Royal Dutch Shell and Iran Oil
By John Donovan: 12 January 2012
The front page lead story published by the Financial Times newspaper today reports that European refiners have begun to sever links with Iran ahead of an EU meeting, which could impose a full oil embargo on the Iranian regime. Iran is the world's third-largest oil exporter.
Tensions and oil prices are heightened by the regimes threat to close the Strait of Hormuz.
The article reports that according to Argus Media, Royal Dutch Shell is the biggest supplier of Iranian crude.
As could be expected, Shell has been extremely sensitive about purchasing oil from the fanatical Iranian regime supplying road side bombs, which have maimed and killed many US and British soldiers, but has continued to do so. With Shell, money wins out over mere moral considerations.
On 28 October 2010, Shell CFO Simon Henry came clean after press reports on the subject and admitted that Shell has continued to trade with Iran:
"Simon Henry, Shell's top financial official, said his company was still taking delivery of Iranian crude oil under the terms of its existing contracts with the Islamic republic." (extract from UPI article)
The following month, November 2010, Reuters published an article which stated:
"Companies are still finding ways to buy Iranian oil. Royal Dutch Shell and some Italian and Spanish refiners buy Iranian barrels with finance coming from Chinese and Italian banks…"
Shell has in fact continued to buy oil from the Iranian regime for many years and and because of the obvious sensitivity, has on occasion used subterfuge to disguise shipping movements.

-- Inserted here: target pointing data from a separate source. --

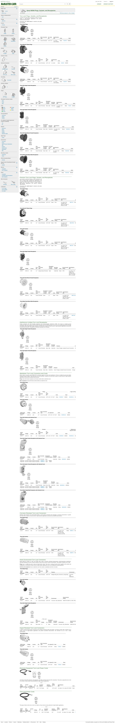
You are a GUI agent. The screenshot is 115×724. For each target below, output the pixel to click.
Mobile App (19, 722)
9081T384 (72, 222)
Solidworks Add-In (26, 722)
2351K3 (62, 63)
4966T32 (71, 552)
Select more (4, 13)
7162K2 (69, 105)
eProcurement (33, 722)
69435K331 (71, 435)
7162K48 (65, 40)
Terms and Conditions (104, 722)
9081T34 (71, 245)
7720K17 (59, 646)
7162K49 (65, 81)
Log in (111, 1)
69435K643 (62, 485)
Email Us (105, 1)
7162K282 (67, 172)
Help (40, 722)
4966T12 (71, 530)
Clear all (15, 6)
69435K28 (61, 435)
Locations (6, 722)
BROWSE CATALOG (6, 1)
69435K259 (64, 507)
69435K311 (71, 397)
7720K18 (59, 664)
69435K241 (63, 414)
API (37, 722)
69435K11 (43, 460)
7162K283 (67, 150)
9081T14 (71, 202)
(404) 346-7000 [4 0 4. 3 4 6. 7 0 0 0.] (98, 1)
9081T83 (73, 315)
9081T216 (74, 295)
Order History (108, 4)
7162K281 (68, 129)
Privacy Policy (111, 722)
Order (99, 4)
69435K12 (43, 461)
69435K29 (64, 459)
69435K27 (61, 397)
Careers (14, 722)
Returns (10, 722)
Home (2, 722)
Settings (44, 722)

I discovered just how sensitive the issue is after sending an email in March 2007 to Bill O'Reilly at Fox News, under the innocuous subject heading "Shell's treachery in Iran".
As a result of making an application to Shell under the Data Protection Act, we discovered from Shell internal communications the company was compelled to supply, that my email had sent Shell into a panic on both sides of the Atlantic. This was out of concern that if the story was taken up by Fox News, it could result in a US boycott of Shell gasoline.
The internal emails also revealed anxiety over information being leaked to us:
"They are a continued source of leaks from inside Shell – if you read their on line blog you will see a lot of insider material".
A media statement was drafted on a contingency basis.
As can be seen from the covering message, it contained the usual spin and was founded on deception:
"Greetings all – The lawyers are happy with the following response statement no changes from the draft I sent you yesterday). As discussed with xxxxxxx, we have phrased this as coming from Shell in the US, and have aimed to distance you as much as possible from what is essentially a dispute originating in the UK. Let's hope there is no follow up and we don't have to use anything."
The Shell internal emails focused on our Iran initiative with Fox News, but also mentioned a surge in our activities relating to Sakhalin 2 and Shell North Sea "TFA" safety culture, as exposed by Bill Campbell, the former Group HSE Auditor of Shell International.
That same month, Shell set up an aggressive team to combat our activities. This was followed by an attempt to close down this website and the setting up of a related global spying operationtargeting my family and all Shell employees, in conjunction with a US cyber intelligence unit partly staffed and funded by the FBI.
All in response to an entirely non commercial website publishing the truth about the dark side of Royal Dutch Shell, including its relationship with the Iranian regime.